Premenstrual Syndrome

Whilst it is extremely rare for a woman to have a hysterectomy due to Premenstrual Syndrome alone, it can be a contributing factor in overall gynaecological health. Premenstrual syndrome (PMS) (also known as Premenstrual Tension or PMT) is the name given to the physical, psychological and behavioural symptoms that can occur in the two weeks before a woman’s monthly period.

It is estimated that almost all women of child-bearing age have some premenstrual symptoms, although it is usually at its worst between the late 20’s and early 40’s. About one woman in every 20 with PMS gets symptoms which are severe enough to affect their day to day life and normal routine, this is known as Premenstrual Dysphoric Disorder (PMDD).

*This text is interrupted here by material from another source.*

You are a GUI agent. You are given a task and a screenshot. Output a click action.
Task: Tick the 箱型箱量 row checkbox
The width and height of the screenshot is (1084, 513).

It is thought that PMS occurs in women who have a higher sensitivity to progesterone and that it is ovulation that triggers it’s onset each month. Some research has shown that over-sensitivity to progesterone can reduce the level of a serotonin in the brain which can lead to symptoms. It is though this is why increasing serotonin levels with selective serotonin reuptake inhibitors helps in some cases of PMS.

Other factors that could contribute to PMS include weight, as research has shown that those with a Body Mass of more than 30 and who do little exercise are more likely to suffer from PMS. Stress can aggravate symptoms, this might be because it has an influence on normal hormonal cycles. Finally, changes in hormone levels might also be a contributing factor and PMS usually improves when a woman has gone through the menopause.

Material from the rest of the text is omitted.